Terapéutica utilizada exitosamente para tratar ciertos tipos de tumores cerebrales y malformaciones de los vasos sanguíneos del cerebro. En esta práctica la administración del tratamiento en el acelerador lineal, no conlleva dolor y no causa sangrado, evitando riesgos de infección. Consiste en suministrar y concentrar una alta dosis de radiación (fotones de alta energía), a cráneo cerrado con metodología Estereotáxica, en el centro de una lesión pequeña, preservando el tejido sano adyacente, en un solo día y en una sola sesión. Se logra a través de un sofisticado software de planificación tridimensional que optimiza el empleo de múltiples arcos no coplanares convergentes en el centro de la lesión. Con el empleo de colimadores secundarios la dosis de radiación decae abruptamente fuera de la zona de tratamiento (volumen blanco), quedando el tejido sano que rodea a la lesión libre de radiación letal.

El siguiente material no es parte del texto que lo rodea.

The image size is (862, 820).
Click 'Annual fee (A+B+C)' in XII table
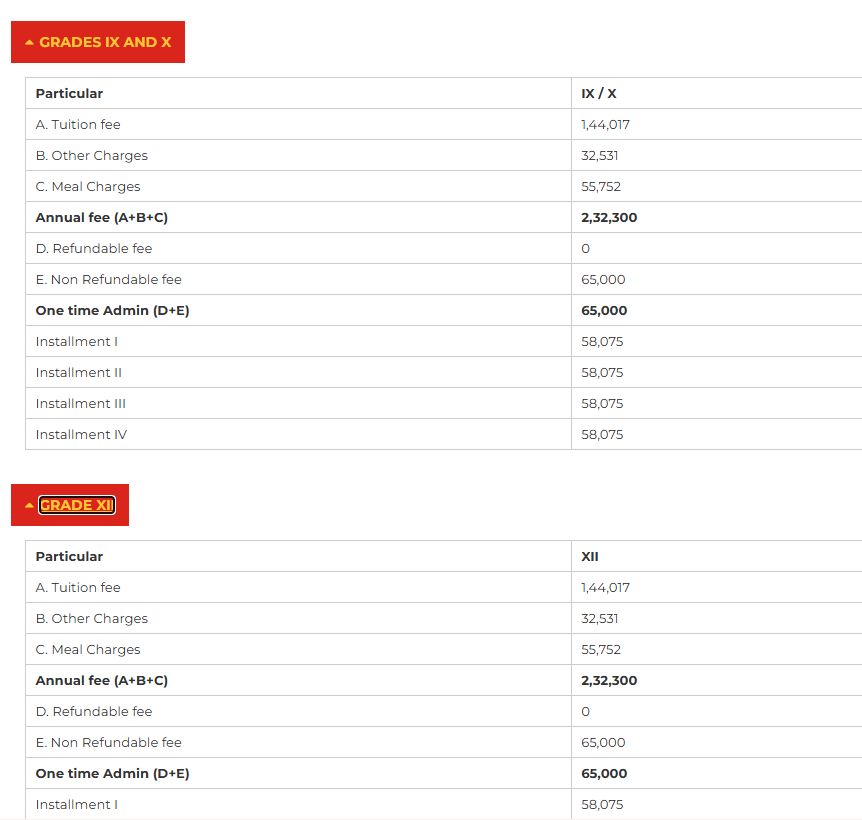pyautogui.click(x=101, y=680)
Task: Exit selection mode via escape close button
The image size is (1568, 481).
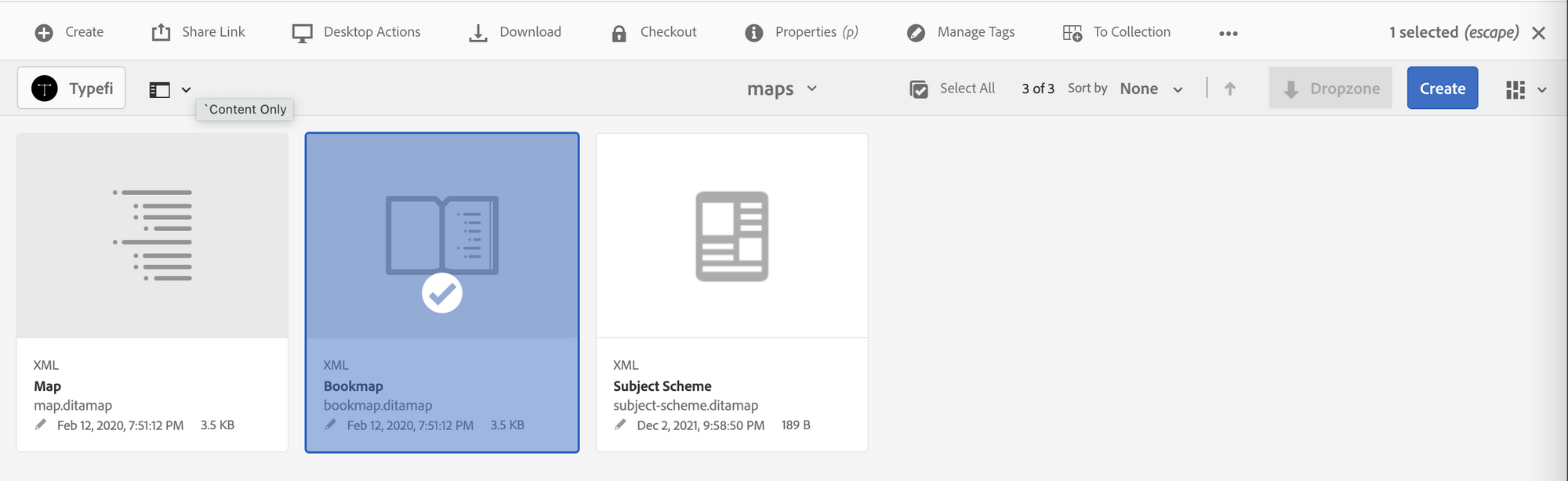Action: click(x=1539, y=32)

En la Radiocirugía se incluyen técnicas no convencionales que emplean la radioterapia como arma quirúrgica. La radioterapia convencional basa su acción en la diferente sensibilidad a las radiaciones entre tejido normal y el tumoral, ya que este último suele ser más sensible que el primero. La radiocirugía tiende a aumentar la dosis entregada a una lesión hasta provocar efectos radionecróticos (ablativas), concentrando temporal y espacialmente la aplicación en los blancos.

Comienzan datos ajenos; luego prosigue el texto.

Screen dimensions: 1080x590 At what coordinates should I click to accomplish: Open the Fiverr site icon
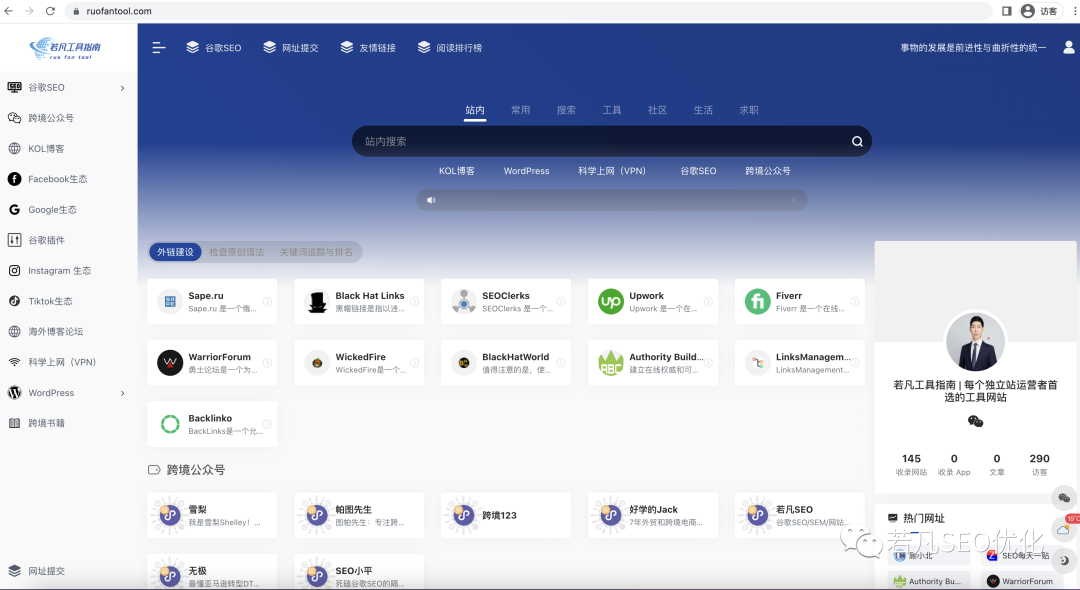point(757,302)
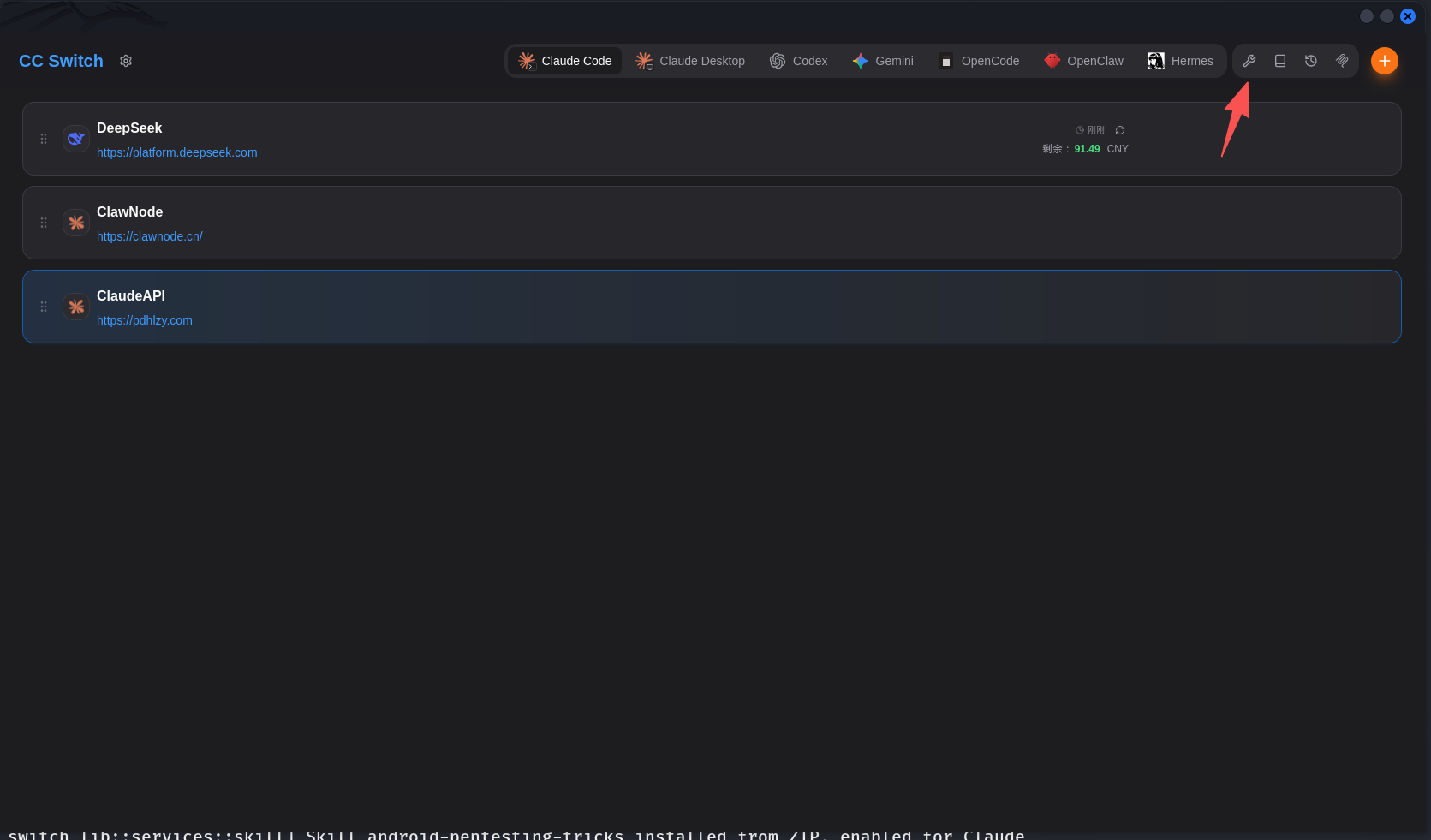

Se determina por medio de métodos estereotáxicos las coordenadas de la lesión intracraneana. Luego de calcular el plan de irradiación más conveniente que provea una dosis máxima en el blanco, respetando estructuras nobles vecinas, se procede a irradiar utilizando un sistema de alta precisión, haciendo coincidir el centro del blanco con el isocentro de rotación del Acelerador Lineal. De esta forma se concentra espacial y temporalmente la irradiación empleando múltiples puertas de entrada.